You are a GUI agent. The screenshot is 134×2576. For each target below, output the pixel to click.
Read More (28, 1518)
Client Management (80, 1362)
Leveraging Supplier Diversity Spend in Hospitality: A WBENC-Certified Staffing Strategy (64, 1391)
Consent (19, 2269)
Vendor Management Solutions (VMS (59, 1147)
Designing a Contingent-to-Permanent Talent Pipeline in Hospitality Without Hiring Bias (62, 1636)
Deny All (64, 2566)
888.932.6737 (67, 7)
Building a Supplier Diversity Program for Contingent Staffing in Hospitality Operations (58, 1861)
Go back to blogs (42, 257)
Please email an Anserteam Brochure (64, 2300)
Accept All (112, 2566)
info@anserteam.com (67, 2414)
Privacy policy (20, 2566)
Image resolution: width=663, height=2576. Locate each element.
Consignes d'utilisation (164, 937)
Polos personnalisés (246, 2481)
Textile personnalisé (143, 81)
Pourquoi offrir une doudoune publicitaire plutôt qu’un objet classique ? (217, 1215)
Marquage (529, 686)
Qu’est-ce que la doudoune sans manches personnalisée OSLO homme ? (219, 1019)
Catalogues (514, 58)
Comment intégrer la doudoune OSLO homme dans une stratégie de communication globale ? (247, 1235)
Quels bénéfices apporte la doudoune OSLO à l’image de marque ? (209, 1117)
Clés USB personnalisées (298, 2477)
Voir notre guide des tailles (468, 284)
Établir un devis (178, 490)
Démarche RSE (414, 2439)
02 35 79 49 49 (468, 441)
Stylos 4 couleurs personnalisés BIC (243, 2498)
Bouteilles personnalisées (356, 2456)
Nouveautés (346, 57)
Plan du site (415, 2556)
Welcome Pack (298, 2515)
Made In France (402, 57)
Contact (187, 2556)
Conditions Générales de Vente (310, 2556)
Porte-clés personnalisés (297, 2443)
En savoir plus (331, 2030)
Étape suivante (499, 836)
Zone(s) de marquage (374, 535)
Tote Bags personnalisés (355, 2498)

++++

TASK BRIEF: In full and without error, retype the entries above.

SOLUTION FOR THIS TASK:
You are a GUI agent. The screenshot is 134×2576. For each target below, output the pixel to click.
Read More (28, 1518)
Client Management (80, 1362)
Leveraging Supplier Diversity Spend in Hospitality: A WBENC-Certified Staffing Strategy (64, 1391)
Consent (19, 2269)
Vendor Management Solutions (VMS (59, 1147)
Designing a Contingent-to-Permanent Talent Pipeline in Hospitality Without Hiring Bias (62, 1636)
Deny All (64, 2566)
888.932.6737 (67, 7)
Building a Supplier Diversity Program for Contingent Staffing in Hospitality Operations (58, 1861)
Go back to blogs (42, 257)
Please email an Anserteam Brochure (64, 2300)
Accept All (112, 2566)
info@anserteam.com (67, 2414)
Privacy policy (20, 2566)
Image resolution: width=663, height=2576. Locate each element.
Consignes d'utilisation (164, 937)
Polos personnalisés (246, 2481)
Textile personnalisé (143, 81)
Pourquoi offrir une doudoune publicitaire plutôt qu’un objet classique ? (217, 1215)
Marquage (529, 686)
Qu’est-ce que la doudoune sans manches personnalisée OSLO homme ? (219, 1019)
Catalogues (514, 58)
Comment intégrer la doudoune OSLO homme dans une stratégie de communication globale ? (247, 1235)
Quels bénéfices apporte la doudoune OSLO à l’image de marque ? (209, 1117)
Clés USB personnalisées (298, 2477)
Voir notre guide des tailles (468, 284)
Établir un devis (178, 490)
Démarche RSE (414, 2439)
02 35 79 49 49 (468, 441)
Stylos 4 couleurs personnalisés BIC (243, 2498)
Bouteilles personnalisées (356, 2456)
Nouveautés (346, 57)
Plan du site (415, 2556)
Welcome Pack (298, 2515)
Made In France (402, 57)
Contact (187, 2556)
Conditions Générales de Vente (310, 2556)
Porte-clés personnalisés (297, 2443)
En savoir plus (331, 2030)
Étape suivante (499, 836)
Zone(s) de marquage (374, 535)
Tote Bags personnalisés (355, 2498)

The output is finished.